Their report, Cancer 2025, to be presented to John Reid, the Secretary of State for Health, on Friday, will urge the Government to invest in the longer-term health needs of Britain rather than "quick fixes".

The document says new technology will allow the diagnosis of cancer in young adults, sometimes decades before they develop symptoms. That means increased costs due to longer-term treatment. The experts say the NHS will be overwhelmed by drug treatment costs of up to £1m per patient. At the same, the report warns, there is the danger of a cancer "underclass" developing, of overweight working-class people, many of them smokers, who lack the money for the best treatment. While only 5 per cent of the people in the upper social classes smoke, this figure rises to more than 50 per cent among the more deprived sections of society.

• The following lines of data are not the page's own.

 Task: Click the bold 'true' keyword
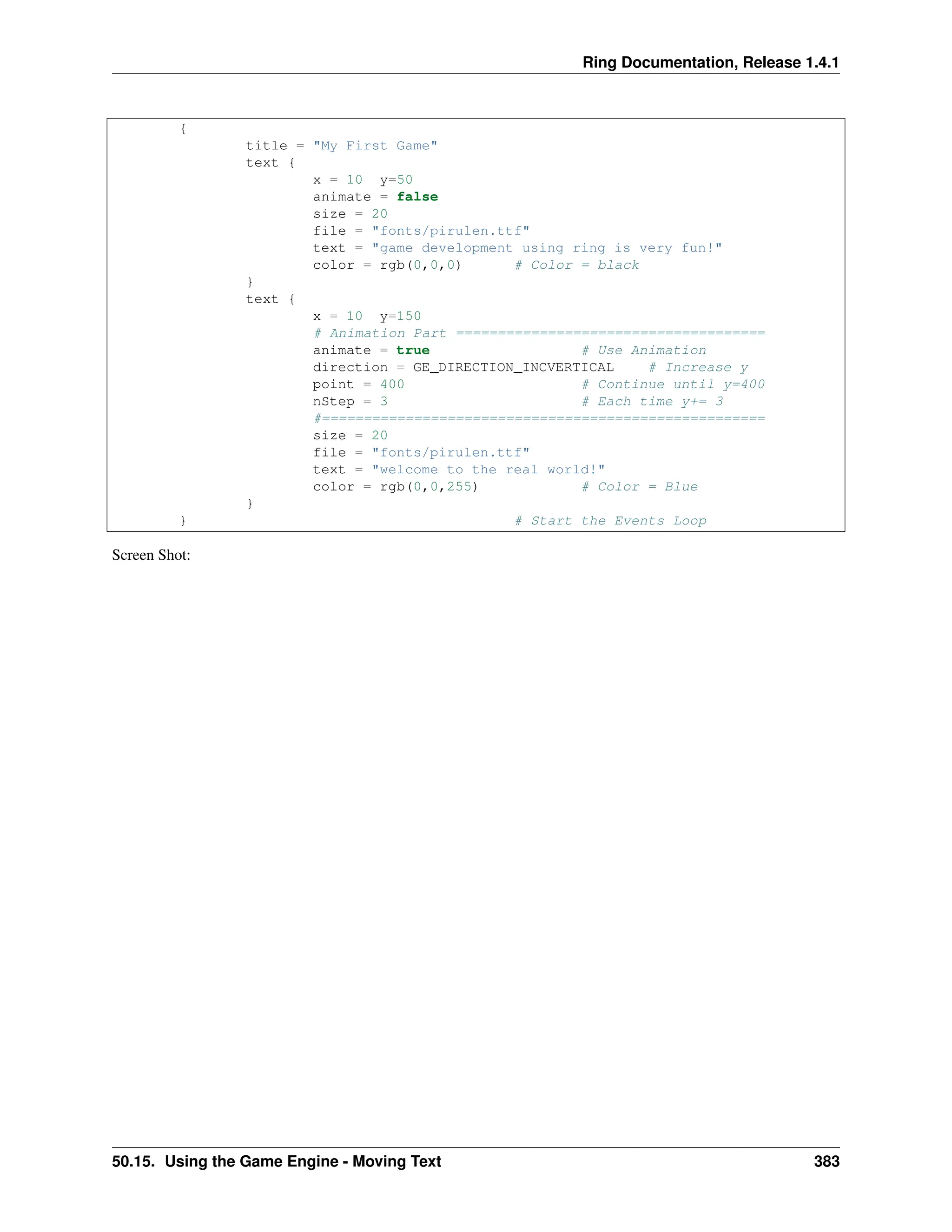[412, 351]
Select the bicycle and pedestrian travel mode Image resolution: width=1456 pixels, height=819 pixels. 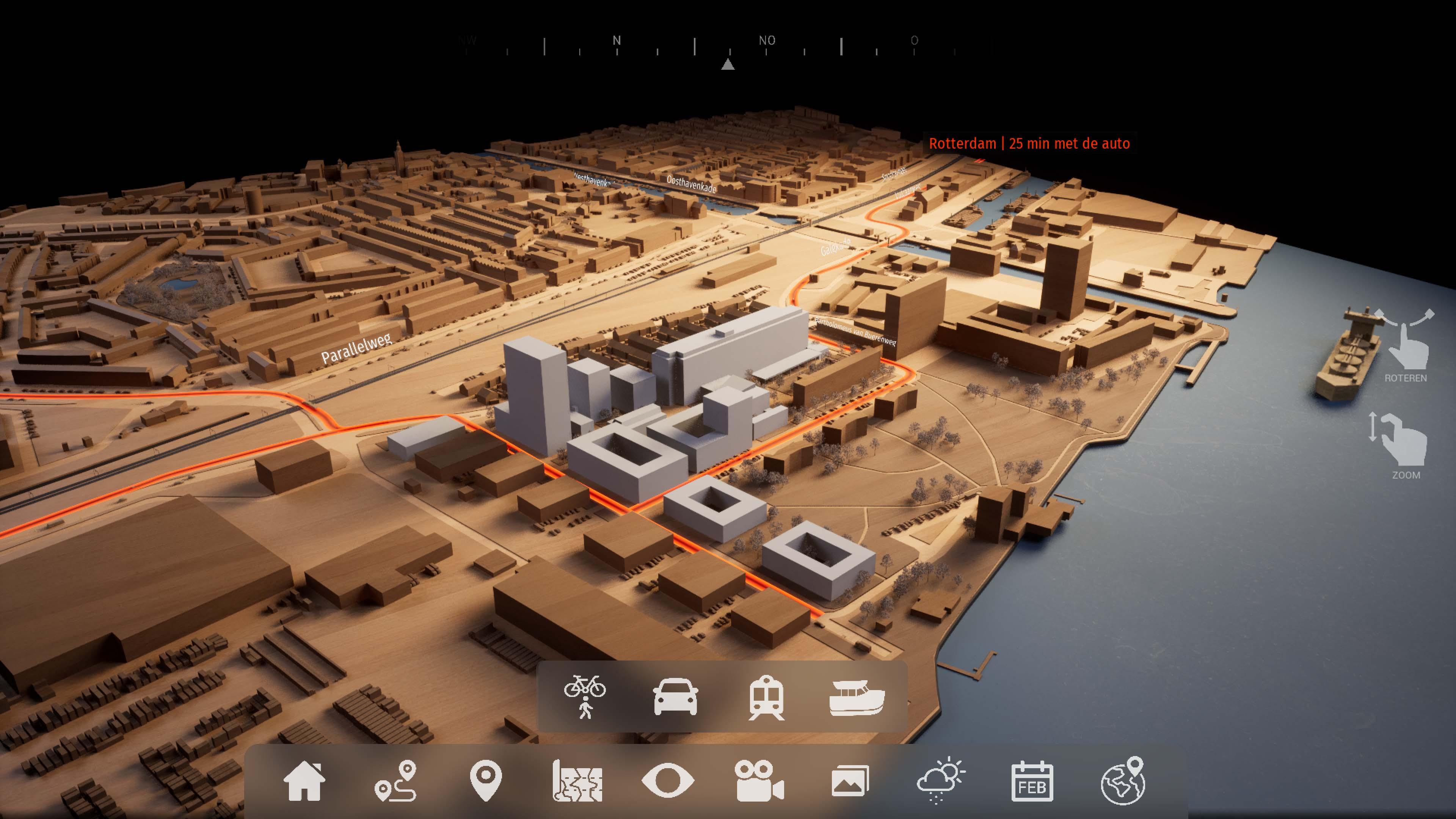click(585, 697)
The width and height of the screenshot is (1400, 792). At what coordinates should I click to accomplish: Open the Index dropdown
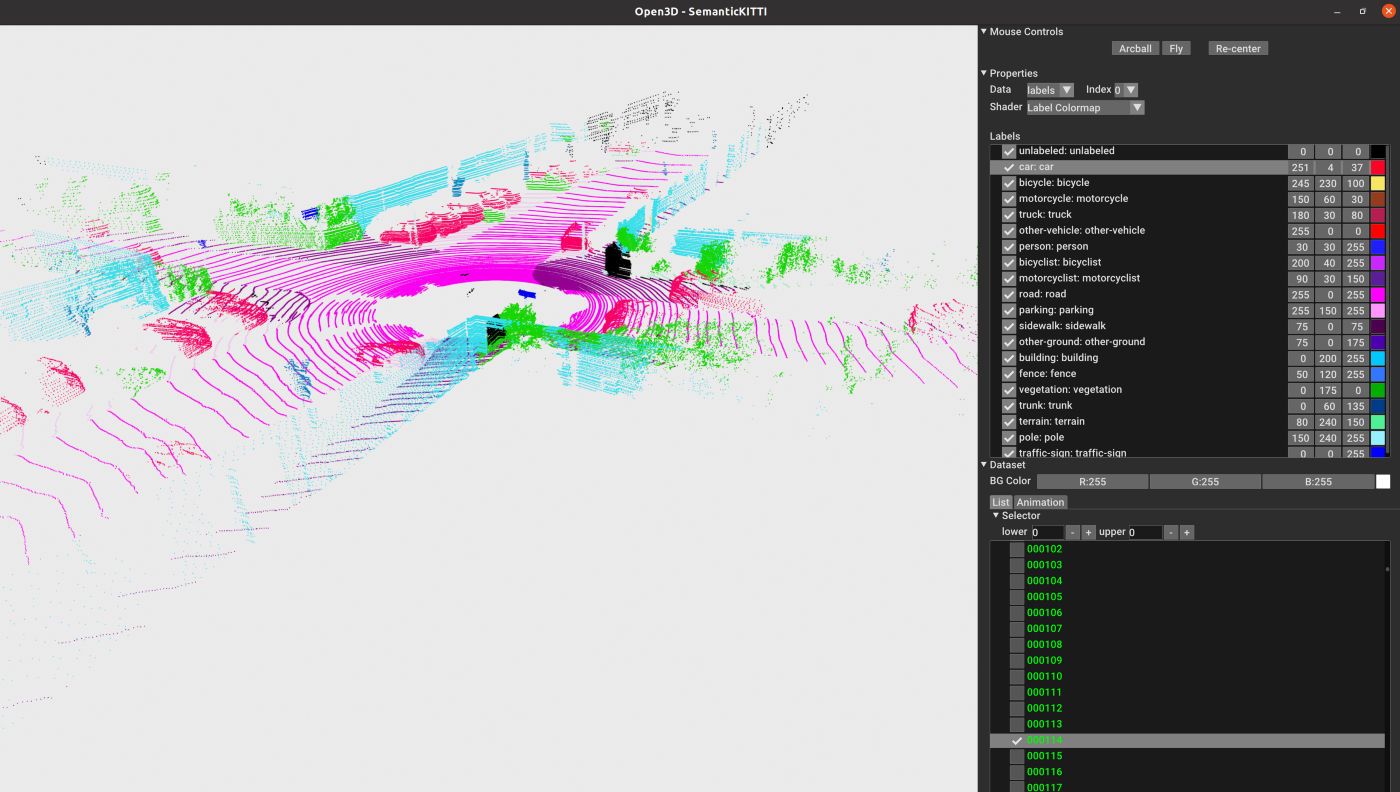click(1125, 89)
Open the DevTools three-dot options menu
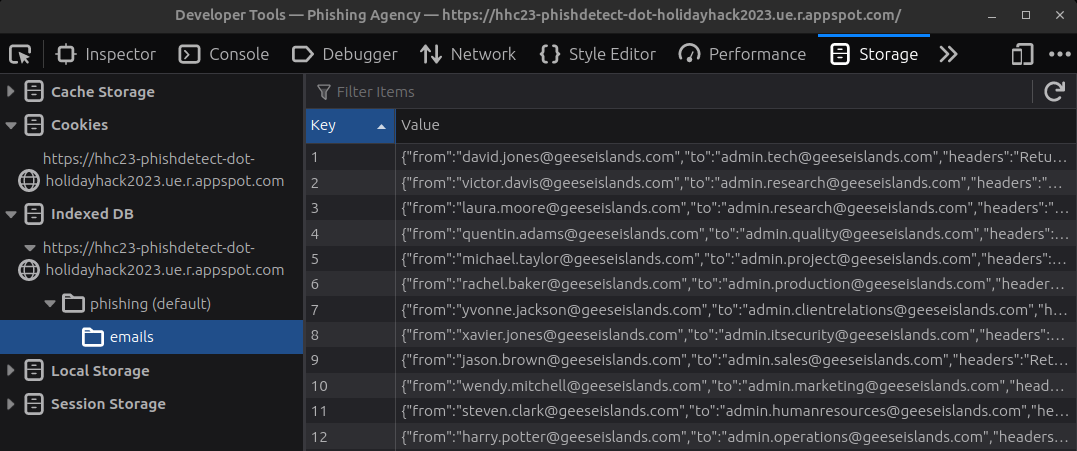1077x451 pixels. pos(1059,54)
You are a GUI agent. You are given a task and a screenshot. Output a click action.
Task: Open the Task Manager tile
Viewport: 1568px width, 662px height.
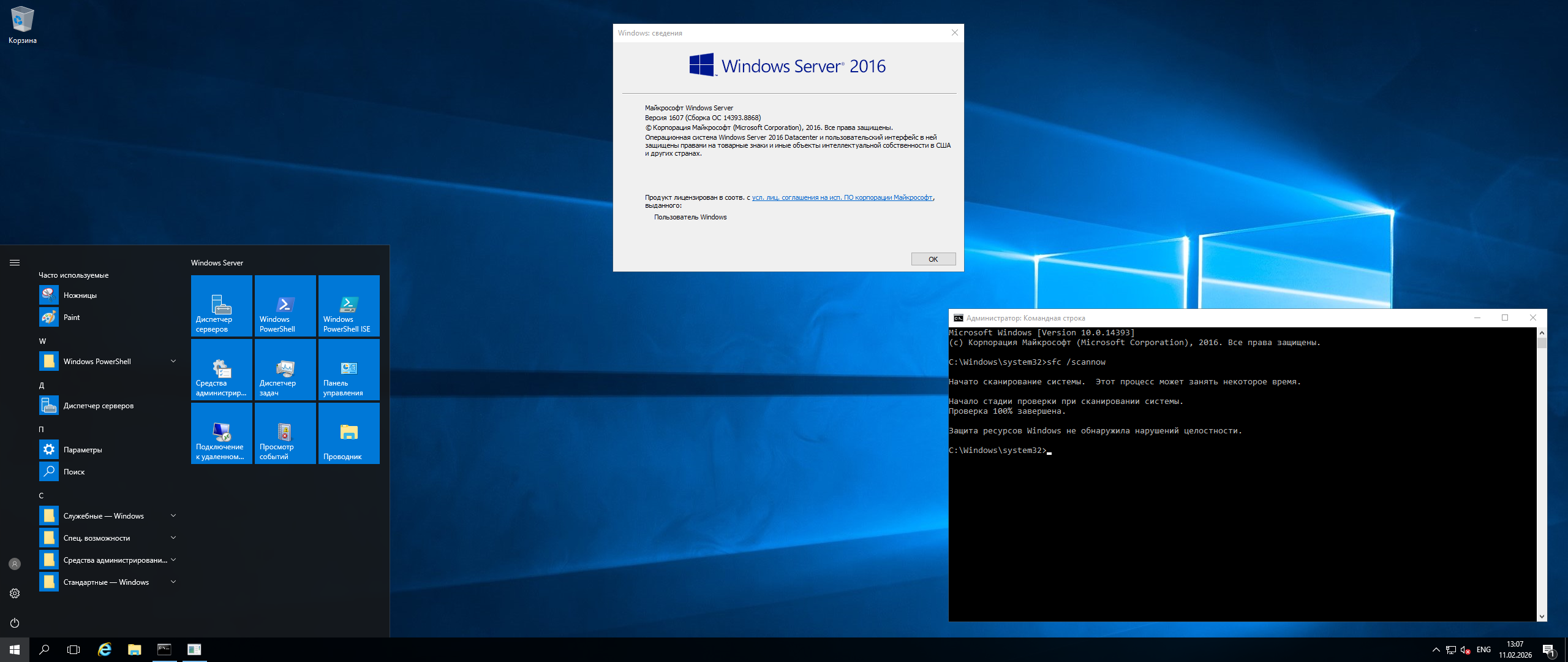[285, 369]
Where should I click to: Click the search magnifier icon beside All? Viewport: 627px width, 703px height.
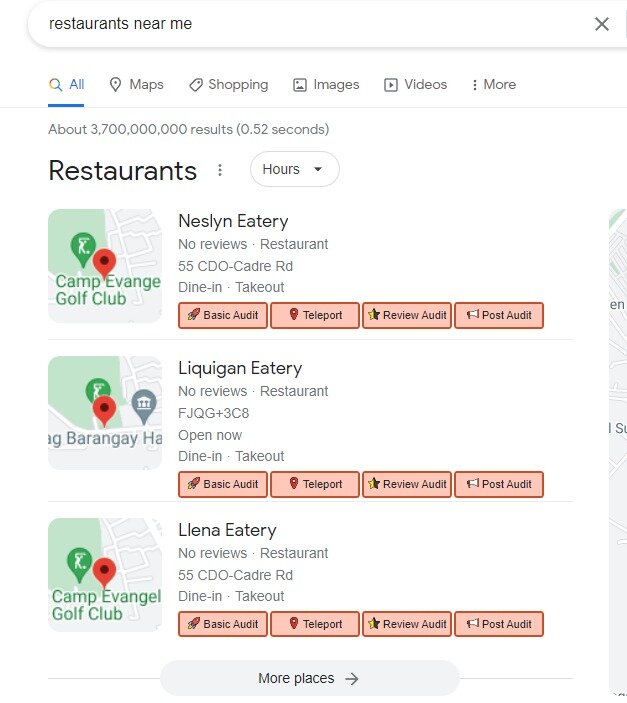tap(55, 84)
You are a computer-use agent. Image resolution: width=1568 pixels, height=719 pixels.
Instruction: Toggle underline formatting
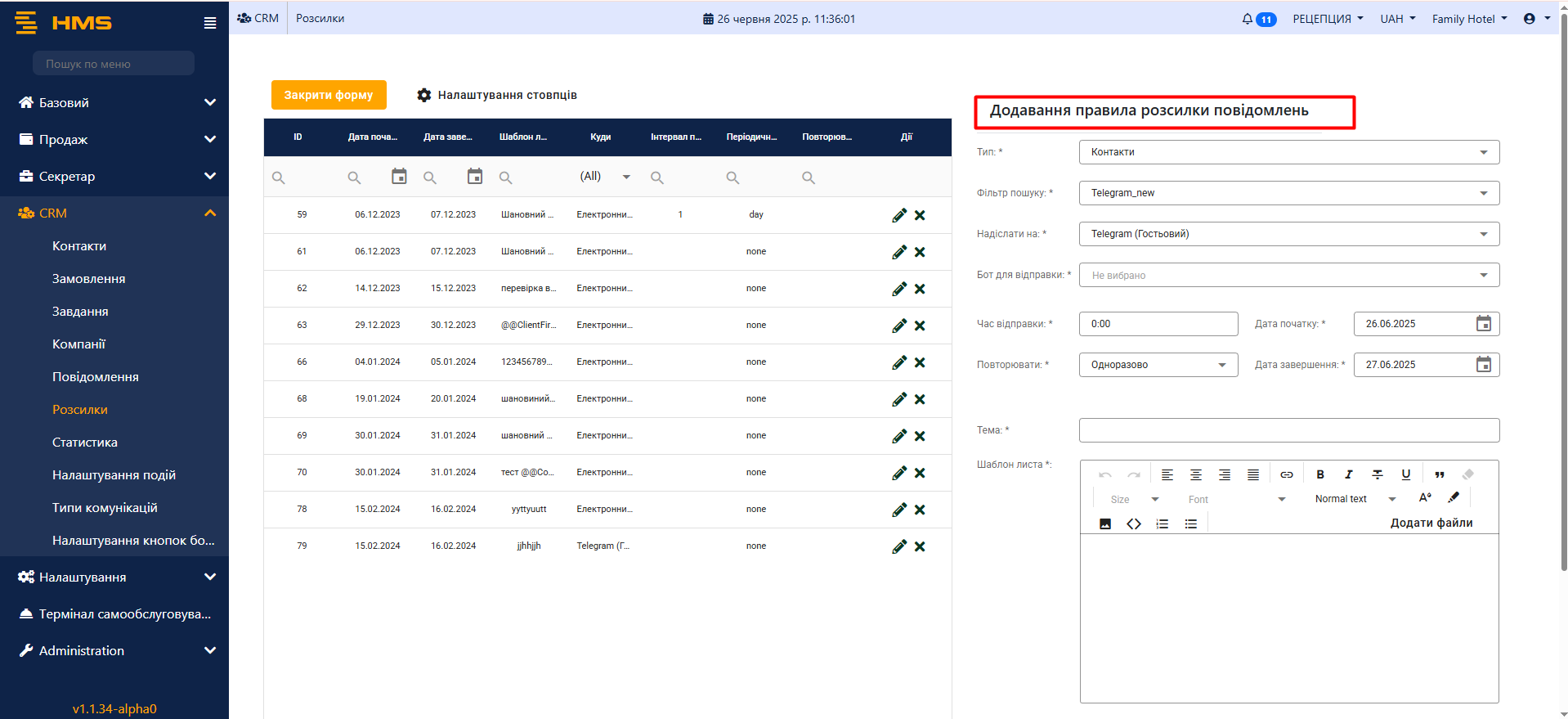pyautogui.click(x=1405, y=474)
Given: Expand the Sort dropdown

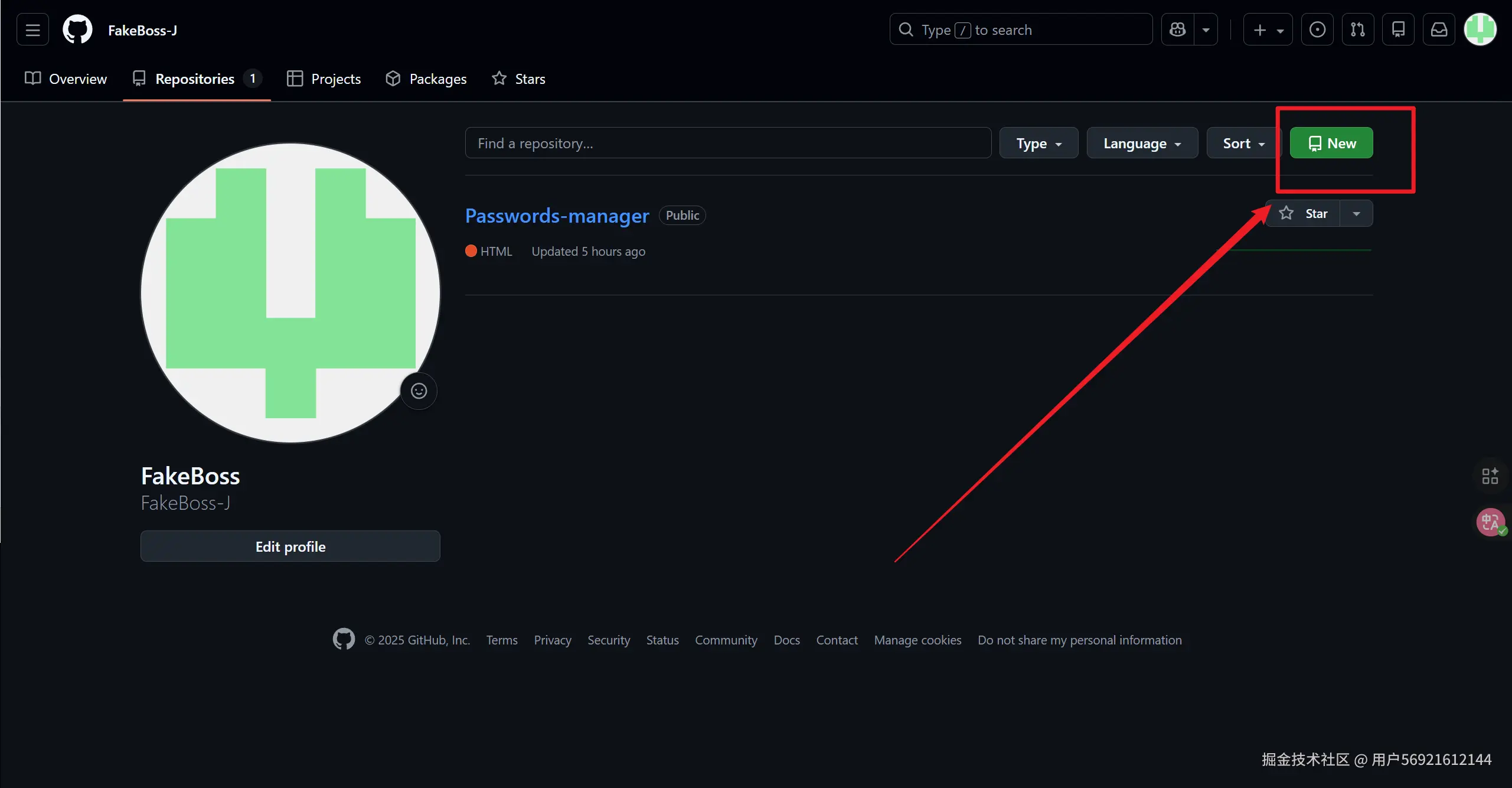Looking at the screenshot, I should 1243,144.
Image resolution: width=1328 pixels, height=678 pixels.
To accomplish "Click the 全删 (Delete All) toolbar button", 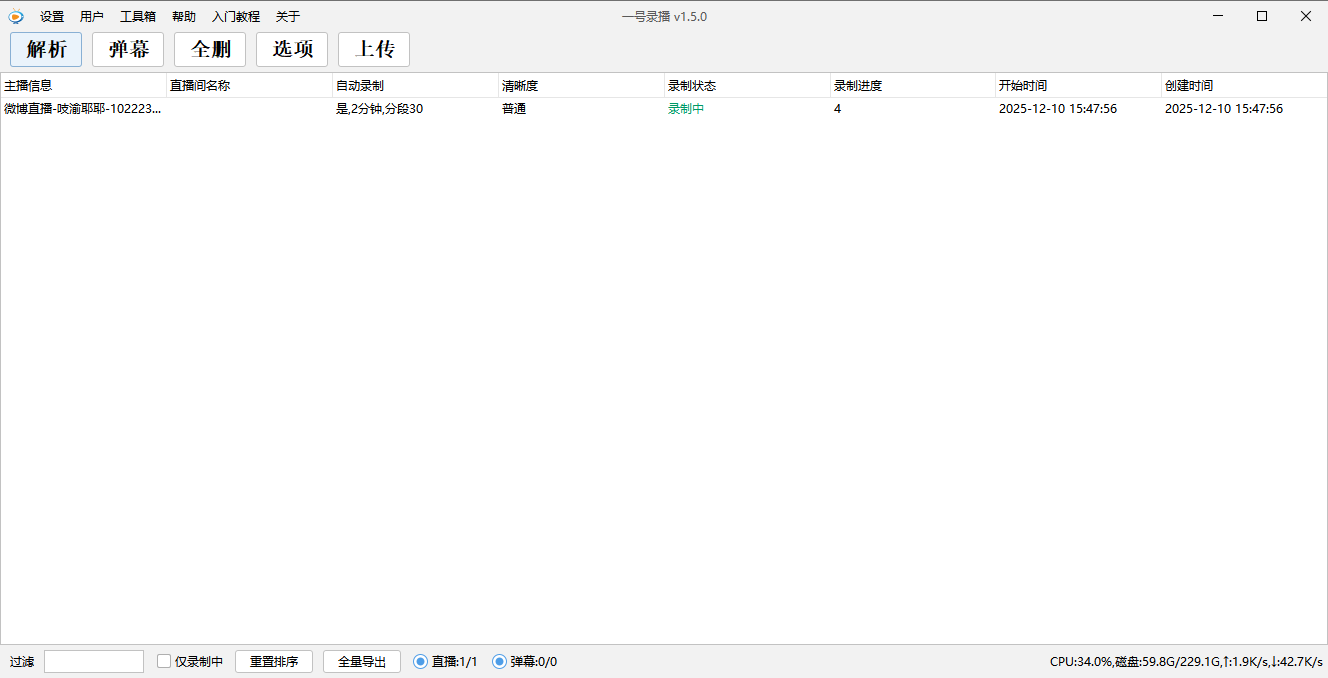I will tap(210, 49).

The report was sponsored by the think-tank Macmillan Cancer Relief Charity, and the contributors include Karol Sikora, former head of the World Health Organisation cancer programme, and Mary Archer, the wife of Jeffrey Archer, who is the chairman of Addenbrooke's Hospital Trust in Cambridge.

Peter Cardy, the chief executive of Macmillan, said " Unless successive governments take drastic action, we face ... a widening gulf between those who have resources, and an underclass who did not realise they should have made provisions for a lengthy old age when they could be chronically ill."